Reputation: 11377
In a Python script I make a call to a SOAP service which returns an XML reply where the elements have a namespace prefix, let's say
<ns0:foo xmlns:ns0="SOME-URI">
<ns0:bar>abc</ns0:bar>
</ns0:foo>
I can extract the content of ns0:bar with the method call
doc.getElementsByTagName('ns0:bar')
However, the name ns0 is only a local variable so to speak (it's not mentioned in the schema) and might as well have been named flubber or you_should_not_care. What is the proper way to extract the content of a namespaced element without relying on it having a specific name? In my case the prefix was indeed changed in the SOAP service which resulted in a parse failure.
Upvotes: 1
Views: 46
Reputation: 3581
If you have a soap response, you can search with a wildcard for namespace {*}tagname
:
import lxml.etree as et
xml_= """<SOAP-ENV:Envelope xmlns:SOAP-ENV="http://schemas.xmlsoap.org/soap/envelope/" xmlns:xsd="http://www.w3.org/2001/XMLSchema" xmlns:xsi="http://www.w3.org/2001/XMLSchema-instance" xmlns:SOAP-ENC="http://schemas.xmlsoap.org/soap/encoding/" xmlns:tns="urn:wsNotes" SOAP-ENV:encodingStyle="http://schemas.xmlsoap.org/soap/encoding/">
<SOAP-ENV:Body>
<ns0:foo xmlns:ns0="SOME-URI">
<ns0:bar>abc</ns0:bar>
</ns0:foo>
</SOAP-ENV:Body>
</SOAP-ENV:Envelope>"""
root = et.fromstring(xml_)
# Get namespace
ns = root.nsmap
#Search with namespace and wildcard *
bar = root.find(".//{*}bar", ns).text
# Alternativ, because ns0 isn’t in ns
# bar = root.find(".//{*}bar").text
print(bar)
Output:
abc
Upvotes: 0
Reputation: 12822
Namespace support is needed if searching by element name
doc.getElementsByTagNameNS('SOME-URI','bar')

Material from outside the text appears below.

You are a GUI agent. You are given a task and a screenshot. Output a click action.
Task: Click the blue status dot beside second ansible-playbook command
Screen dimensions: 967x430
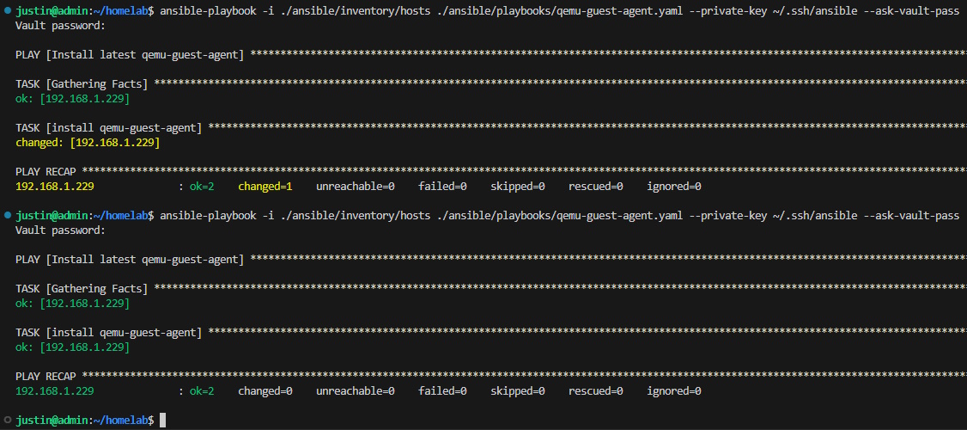coord(8,216)
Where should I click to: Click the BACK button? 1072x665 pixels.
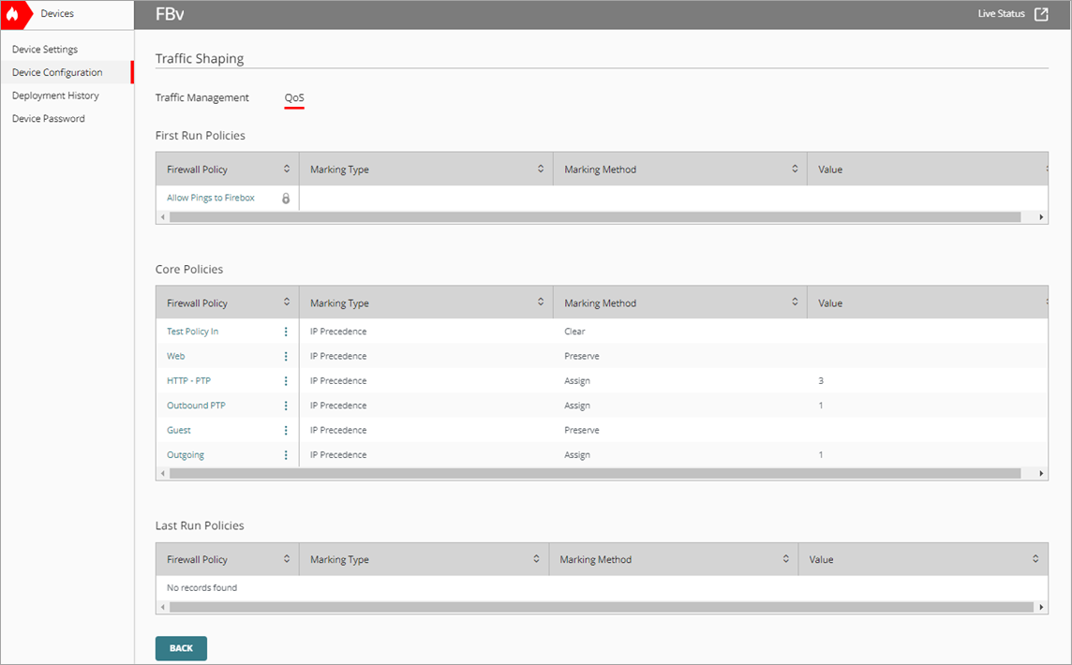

If using a package with namespace support like lxml
tree.findall('{http://schemas.xmlsoap.org/soap/envelope/}Body')
or by local name
tree.xpath('//*[local-name()="bar"]'
lxml example
from lxml import etree
tree = etree.parse("/home/lmc/tmp/soap.xml")
tree.xpath('//*[local-name()="Company"]')
Result
[<Element {http://example.com}Company at 0x7f0959fb3fc0>]
Upvotes: 2